Показав на забор следующей части, Быхов сказал:
– Гренадерский полк, мотопехота фактически. Все тяжелое вооружение у нас в составе гренадерских частей, танки те же, «саушки», боевые машины пехоты. А проехали сейчас – наш, легкопехотный. Мы больше конвоями занимаемся сейчас, у нас сплошь только колесная техника, чтобы далеко кататься и дороги не убивать окончательно. Тут рода войск совсем другие, не как раньше были. Тут еще егерский отдельный стоит, егеря – самая элита у нас. Создали на страх врагам.
– А артиллерия как?
– Артиллерия всегда приданная, но может выделяться в отдельные сводные отряды. Тяжелая самоходная артиллерия, реактивная и буксируемые гаубицы – в гренадерских частях, а в легкопехотных минометы в основном самоходные, даже местных конструкций есть.
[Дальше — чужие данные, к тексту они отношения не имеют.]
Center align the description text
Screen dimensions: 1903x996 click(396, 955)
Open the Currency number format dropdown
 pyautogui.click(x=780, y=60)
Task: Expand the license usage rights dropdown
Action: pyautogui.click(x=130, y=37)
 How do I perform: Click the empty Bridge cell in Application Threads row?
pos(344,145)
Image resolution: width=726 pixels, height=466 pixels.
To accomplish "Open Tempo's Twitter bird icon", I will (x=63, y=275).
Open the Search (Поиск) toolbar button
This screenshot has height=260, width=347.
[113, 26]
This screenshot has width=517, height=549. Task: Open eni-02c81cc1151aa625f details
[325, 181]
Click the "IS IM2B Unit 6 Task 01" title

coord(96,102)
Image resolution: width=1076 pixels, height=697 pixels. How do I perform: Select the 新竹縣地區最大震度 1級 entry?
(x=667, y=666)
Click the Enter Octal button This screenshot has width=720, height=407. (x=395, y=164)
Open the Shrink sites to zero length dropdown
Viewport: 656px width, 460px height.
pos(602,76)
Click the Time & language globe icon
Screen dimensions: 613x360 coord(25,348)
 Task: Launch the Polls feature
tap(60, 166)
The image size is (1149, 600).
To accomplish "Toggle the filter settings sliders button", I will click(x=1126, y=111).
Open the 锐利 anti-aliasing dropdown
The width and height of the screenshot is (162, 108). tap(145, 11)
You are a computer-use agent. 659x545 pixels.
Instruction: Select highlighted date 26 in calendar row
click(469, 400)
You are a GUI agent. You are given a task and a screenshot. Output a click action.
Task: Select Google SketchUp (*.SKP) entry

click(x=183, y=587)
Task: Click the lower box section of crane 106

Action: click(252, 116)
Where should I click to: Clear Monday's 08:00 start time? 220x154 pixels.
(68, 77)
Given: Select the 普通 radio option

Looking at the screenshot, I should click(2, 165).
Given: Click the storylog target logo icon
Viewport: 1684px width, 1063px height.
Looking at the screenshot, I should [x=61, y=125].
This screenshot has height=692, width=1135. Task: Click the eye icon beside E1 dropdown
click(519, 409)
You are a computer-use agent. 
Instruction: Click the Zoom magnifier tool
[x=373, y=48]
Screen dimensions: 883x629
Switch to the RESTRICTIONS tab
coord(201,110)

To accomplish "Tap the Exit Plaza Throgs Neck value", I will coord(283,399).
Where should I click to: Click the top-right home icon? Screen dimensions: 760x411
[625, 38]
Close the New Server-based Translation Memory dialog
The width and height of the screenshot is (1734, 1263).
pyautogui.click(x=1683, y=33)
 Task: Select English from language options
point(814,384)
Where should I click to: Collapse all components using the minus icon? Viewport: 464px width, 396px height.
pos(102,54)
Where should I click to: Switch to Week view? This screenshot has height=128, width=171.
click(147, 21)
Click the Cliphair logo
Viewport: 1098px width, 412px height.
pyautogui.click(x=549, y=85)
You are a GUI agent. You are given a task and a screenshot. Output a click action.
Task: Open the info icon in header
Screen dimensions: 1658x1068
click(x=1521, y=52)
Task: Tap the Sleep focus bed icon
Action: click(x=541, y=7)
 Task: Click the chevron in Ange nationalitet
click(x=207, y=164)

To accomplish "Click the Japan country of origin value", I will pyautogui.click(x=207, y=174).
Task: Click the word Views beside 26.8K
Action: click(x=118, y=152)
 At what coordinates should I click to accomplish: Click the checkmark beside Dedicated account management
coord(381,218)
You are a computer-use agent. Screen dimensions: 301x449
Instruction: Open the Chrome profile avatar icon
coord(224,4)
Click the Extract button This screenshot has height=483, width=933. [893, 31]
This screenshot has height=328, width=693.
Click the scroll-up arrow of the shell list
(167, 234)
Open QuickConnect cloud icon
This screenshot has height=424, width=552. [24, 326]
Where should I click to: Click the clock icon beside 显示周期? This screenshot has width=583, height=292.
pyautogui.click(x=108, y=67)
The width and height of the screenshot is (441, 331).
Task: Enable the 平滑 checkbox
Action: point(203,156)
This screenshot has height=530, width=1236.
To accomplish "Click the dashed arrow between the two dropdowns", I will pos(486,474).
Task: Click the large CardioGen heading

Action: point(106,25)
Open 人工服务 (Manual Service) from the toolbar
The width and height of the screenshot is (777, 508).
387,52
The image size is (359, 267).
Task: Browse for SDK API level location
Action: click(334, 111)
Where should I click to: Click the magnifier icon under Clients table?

– Это какие? – удивился я.
– «Васильки» на базе бронированного «Урала», местная конструкция, – пояснил он.
– Интересно…
На моей памяти «васильки» на «маталыги» сверху ставили, было такое. Но гусеницы, я это прекрасно понимаю, здесь не всегда хороши, колесная техника рулит при таких расстояниях. Или гусениц вместе с дорогами не напасешься. А «покемон» для перевозки личного состава вполне как платформа для миномета сгодится. И расчет пристроится, и боекомплект загрузить есть куда.
– К егерскому подъезжаем. Но в ППД только первый батальон стоит, разведбат, подчинен непосредственно управлению разведки, – сказал Быхов, показывая на металлические ворота, показавшиеся в конце длинной улицы. – Это уже элита из элит. К ним постоянно приписана эскадрилья «Ми-восьмых» и звено «крокодилов», а вот уже никакой тяжелой техники нет. Они у нас «легче» всякой легкой пехоты даже. Нет даже бронетранспортеров, а есть только «водники» с «тиграми», с комплексами легкого вооружения на них. За тяжелое вооружение – ПТУРы. А первая рота – так вообще на бразильских «тойотах», таких, как у Марии Пилар, только переделанных в рейдовые машины. На каждой спарка из АГС и «корда». Они понадежней «уазиков», а первая рота в дальние рейды ходит.
– А остальные батальоны где?
– Второй батальон сейчас в дельте Амазонки, а третий напротив Ичкерийского Имамата расположился.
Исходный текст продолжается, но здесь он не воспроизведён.